If the Federal Government accepts the recommendation, the country will have 54 states with nine in each of the six zones.
The Conference also accepted the recommendation for the rotation of the presidency between the North and South and among the six geo-political zones while the governorship seat should be rotated among the senatorial districts in each state.
The Committee co-chaired by Ike Nwachukwu and Mohammed Kumalia had presented its report on Monday.
They said the subject of state creation had remained a huge political issue in Nigeria.
“The Committee examined the reports of the National Political Reform Conference and the report of the Presidential Committee on Review of outstanding issues from recent Constitutional Conferences 2012 (the Belgore Report) and after wide consultations and extensive deliberations and in the interest of equity, justices and fairness,” they added.
Some of the proposed states approved by the Confab are Apa from Benue State, kainji from Kebbi, Katagum from Bauchi, Savannah from Borno, Amana from Adamawa, Gurara from Kaduna, Ghari from Kano, Etiti from South East, Aba from Abia, Adada from Enugu and Njaba-Anim from Anambra and Imo.
The others are Anioma from Delta State, Orashi from Rivers State, Ogoja from Cross River State, IJebu from Ogun State and New Oyo State from the present Oyo State.
The Conference is to later determine the names of the remaining two other states and their capitals, which are to be created in the South-South and South West zones.
The Conference, however, noted that any new states to be created should be economically viable or potentially viable and should have human, natural and material resources.
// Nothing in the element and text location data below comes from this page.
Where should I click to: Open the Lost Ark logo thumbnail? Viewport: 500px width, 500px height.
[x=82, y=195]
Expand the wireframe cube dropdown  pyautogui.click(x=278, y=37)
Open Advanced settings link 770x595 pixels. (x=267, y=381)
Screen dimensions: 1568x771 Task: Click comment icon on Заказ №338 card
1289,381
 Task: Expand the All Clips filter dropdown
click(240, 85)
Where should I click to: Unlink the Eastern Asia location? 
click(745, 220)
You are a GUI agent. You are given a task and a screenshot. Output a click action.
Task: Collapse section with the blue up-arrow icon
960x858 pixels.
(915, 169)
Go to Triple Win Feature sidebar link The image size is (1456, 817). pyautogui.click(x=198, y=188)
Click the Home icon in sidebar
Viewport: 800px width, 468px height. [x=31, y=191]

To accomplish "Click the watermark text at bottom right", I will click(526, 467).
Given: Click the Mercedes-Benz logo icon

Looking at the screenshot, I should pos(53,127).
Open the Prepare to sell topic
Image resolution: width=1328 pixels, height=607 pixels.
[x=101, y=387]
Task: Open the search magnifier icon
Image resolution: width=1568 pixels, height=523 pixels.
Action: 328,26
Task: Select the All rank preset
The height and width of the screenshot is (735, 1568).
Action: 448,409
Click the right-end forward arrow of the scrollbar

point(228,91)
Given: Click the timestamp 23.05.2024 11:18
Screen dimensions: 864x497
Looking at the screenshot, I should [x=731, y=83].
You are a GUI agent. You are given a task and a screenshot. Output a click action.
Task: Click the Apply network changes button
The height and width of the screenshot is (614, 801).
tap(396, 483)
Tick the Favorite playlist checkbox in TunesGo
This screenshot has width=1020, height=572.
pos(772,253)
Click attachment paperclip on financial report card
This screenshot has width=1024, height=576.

It also resolved that that a new state should have minimum population of one million persons.
It rejected an amendment that said the National Assembly by resolution passed by a simple majority or membership should approve the merger of states and that the merged states shall exist as a region.
The Conference agreed that there should principle of zoning and rotation of elective offices at the federal and state levels on the basis of excellence, equity, gender justice and fairness.
The Committee had recommended that the Electoral Act and the Constitution of Political Parties should provide Principle of zoning / rotation of elective offices at the federal and state levels on the basis of equity, justice and fairness
The Conference rejected a single term of six years and a unicameral legislature for the country.
The Conference accepted a recommendation that there should be quarterly question time for the President and question time for ministers at the legislature to enhance accountability.
Meanwhile, a Civil Society Organisation delegate, Femi Falana, opposed the adoption for the creation of 18 new states.
“Having regard to the several resolutions of the National Conference on the need to reduce the costs of governance, I found the recommendation for the creation of additional 18 states rather contradictory,” he told journalists after the plenary session.
The conference resolutions are not automatic laws and would only be submitted to the president, who could then propose them as bills to the National Assembly.